Freddy looked up at him, troubled, uncertain. “I think she is. She’s lying down near the bottom of the dune, right where it slopes up again toward another dune. It’s like one, big, hollow dune. I didn’t see her move. I guess she must have fainted. He’s there, too, lying face down in the sand halfway up the dune, like he was hurt...”

“All right”, Corriston said. “Now you’d better stay here with your father”.

“Can’t I go back with you? I was afraid to climb down to her alone. I was afraid he’d catch me and kill me, and then no one would ever know I’d found her. He’d be warned and try to get away” —

“It was the right thing to do, the level-headed thing”, Corriston said. “You couldn’t have used better judgment”. “Then it’s all right if I go back with you?”.

Corriston shook his head. “No, Freddy. I’d rather you didn’t. Don’t you understand? You’ve done more than your share. Now it’s my turn”.
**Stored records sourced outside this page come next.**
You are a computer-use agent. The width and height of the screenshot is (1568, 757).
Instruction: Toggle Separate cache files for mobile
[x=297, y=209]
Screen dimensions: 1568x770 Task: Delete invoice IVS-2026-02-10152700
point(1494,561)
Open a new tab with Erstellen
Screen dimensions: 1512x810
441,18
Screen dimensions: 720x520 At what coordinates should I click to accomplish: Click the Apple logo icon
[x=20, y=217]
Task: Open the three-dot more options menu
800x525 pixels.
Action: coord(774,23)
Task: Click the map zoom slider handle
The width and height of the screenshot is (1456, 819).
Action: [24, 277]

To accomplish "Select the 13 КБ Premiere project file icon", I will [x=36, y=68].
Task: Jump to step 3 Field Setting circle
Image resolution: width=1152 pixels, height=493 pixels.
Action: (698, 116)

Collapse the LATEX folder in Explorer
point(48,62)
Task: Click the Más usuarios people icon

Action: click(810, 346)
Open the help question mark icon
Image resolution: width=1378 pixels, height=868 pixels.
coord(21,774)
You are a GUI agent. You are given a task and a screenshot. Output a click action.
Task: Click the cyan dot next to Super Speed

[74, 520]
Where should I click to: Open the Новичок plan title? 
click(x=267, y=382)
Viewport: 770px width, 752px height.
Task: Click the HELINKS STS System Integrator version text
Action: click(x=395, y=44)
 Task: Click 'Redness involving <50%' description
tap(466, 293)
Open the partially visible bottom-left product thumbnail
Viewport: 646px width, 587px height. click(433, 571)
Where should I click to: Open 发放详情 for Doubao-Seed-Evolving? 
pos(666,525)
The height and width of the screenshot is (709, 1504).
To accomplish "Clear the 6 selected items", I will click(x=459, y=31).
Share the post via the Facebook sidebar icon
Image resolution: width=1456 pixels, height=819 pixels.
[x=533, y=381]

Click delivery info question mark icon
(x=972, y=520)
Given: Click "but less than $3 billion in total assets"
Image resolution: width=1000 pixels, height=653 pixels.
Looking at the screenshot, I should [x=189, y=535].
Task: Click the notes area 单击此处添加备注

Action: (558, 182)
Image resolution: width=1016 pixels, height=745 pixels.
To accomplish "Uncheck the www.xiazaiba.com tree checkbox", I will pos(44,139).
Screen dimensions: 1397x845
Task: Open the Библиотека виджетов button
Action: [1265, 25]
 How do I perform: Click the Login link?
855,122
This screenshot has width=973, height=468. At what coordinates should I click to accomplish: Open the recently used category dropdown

Freddy tightened his lips and stared for a moment at the glitter of sunlight on the caterpillar tread of the nearest tractor. Finally he said, “All right, Lieutenant Corriston. If it’s an order”.

“It’s an order, Freddy”.

Corriston gave Freddy’s shoulder a pat. Then, after the briefest pause, he said: “There’s no substitute for the kind of fast-thinking resourcefulness you’ve just displayed, Freddy. In a dozen years you’ll be heading an expedition and it won’t be the kind that gets bogged down after the first thousand miles. You can take my word for that”.

He turned then and walked toward the ship. In a moment he had passed the ship and was moving out into the desert beyond, and Freddy wondered how a man could remain so calm in an affair of life and death such as this. It was just as well, perhaps, that he could not see Corriston’s face as he moved still further away from the ship into a loneliness of desert and sky.

She was lying in a wind-scoured hollow beneath a seventy-foot dune, her head resting on one sharply-bent elbow, a look of utter exhaustion on her face. Her eyes were closed, and even from where he stood Corriston could see that she was breathing heavily. He could see the slight rise and fall of her bosom, the trembling vibration of her oxygen mask. She was completely alone.

He stood for an instant absolutely motionless on the summit of the dune, staring down at her, noticing in alarm the hollow contour of her cheeks on both sides of the oxygen mask, and the slight tinge of gray that had crept into her countenance. Then he started downward. Almost instantly the sand rose like an unsteady sea on all sides of him, and a warning signal sounded in his brain.